Step 2: Give Databricks the IAM role details

  1. In Databricks, log in to a workspace that is linked to the Unity Catalog metastore.

    You must have the CREATE STORAGE CREDENTIAL privilege. The metastore admin and account admin roles both include this privilege.

  2. Click Data icon. Catalog to open Catalog Explorer.

  3. Click Add or plus icon, then click Create a credential.

  4. Select a Credential Type of AWS IAM Role.

  5. Enter a name for the credential, the IAM Role ARN that authorizes Unity Catalog to access the storage location on your cloud tenant, and an optional comment.

    tip

    If you already defined an instance profile in Databricks, click Copy instance profile to copy over the IAM role ARN for that instance profile. The instance profile's IAM role must have a cross-account trust relationship that enables Databricks to assume the role in order to access the bucket on behalf of Databricks users. For more information about the IAM role policy and trust relationship requirements, see Step 1: Create an IAM role.

  6. (Optional) If you want users to have read-only access to the external locations that use this storage credential, in Advanced options select Limit to read-only use. You can change this setting later. For more information, see Mark a storage credential as read-only.

  7. Click Create.

  8. In the Storage credential created dialog, copy the External ID.

  9. Click Done.

  10. (Optional) Bind the storage credential to specific workspaces.

    By default, any privileged user can use the storage credential on any workspace attached to the metastore. If you want to allow access only from specific workspaces, go to the Workspaces tab and assign workspaces. See Assign a storage credential to specific workspaces.

Data extract:
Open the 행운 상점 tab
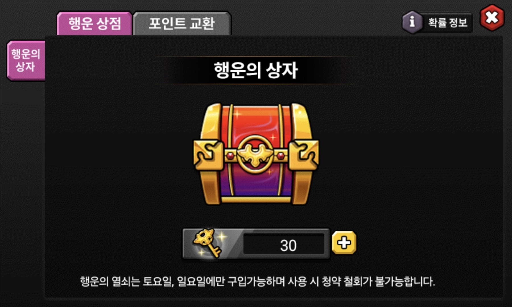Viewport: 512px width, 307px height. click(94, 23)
...
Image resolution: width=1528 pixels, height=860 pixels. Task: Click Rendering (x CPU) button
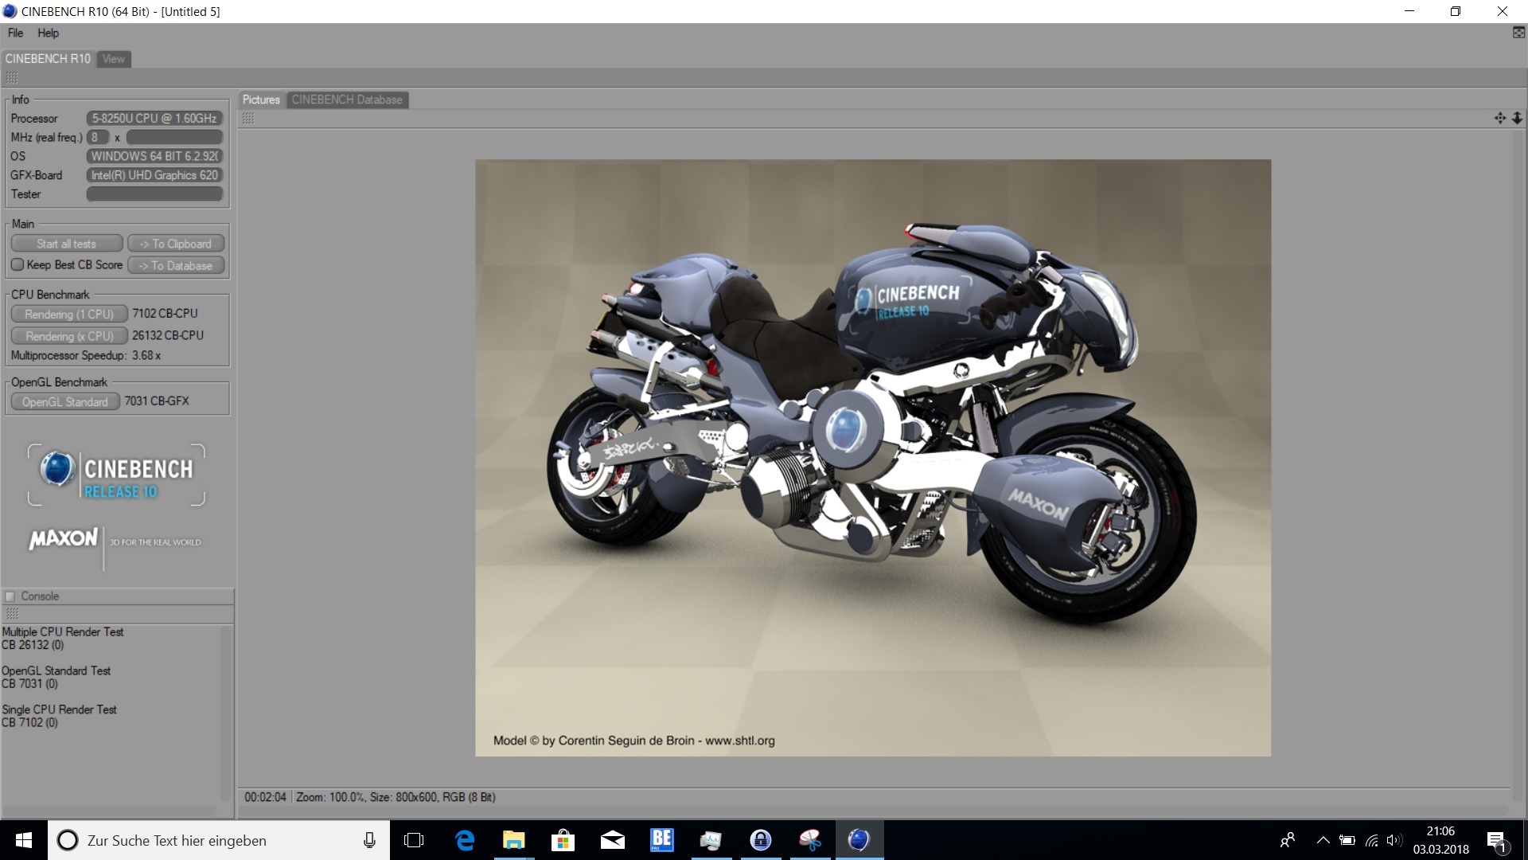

Brief 1:
Using the Databricks credential steps, answer these:
(a) What privilege must you have?
(b) Which credential type do you select?
(c) What do you copy in the Storage credential created dialog?
Brief 2: Write out everything from "6. (Optional) If" down to "the External ID." in the Databricks credential steps, switching "Advanced options" to "More settings".

Full answer 1:
(a) The CREATE STORAGE CREDENTIAL privilege.
(b) AWS IAM Role.
(c) The External ID.

Full answer 2:
6. (Optional) If you want users to have read-only access to the external locations that use this storage credential, in More settings select Limit to read-only use. You can change this setting later. For more information, see Mark a storage credential as read-only.

  7. Click Create.

  8. In the Storage credential created dialog, copy the External ID.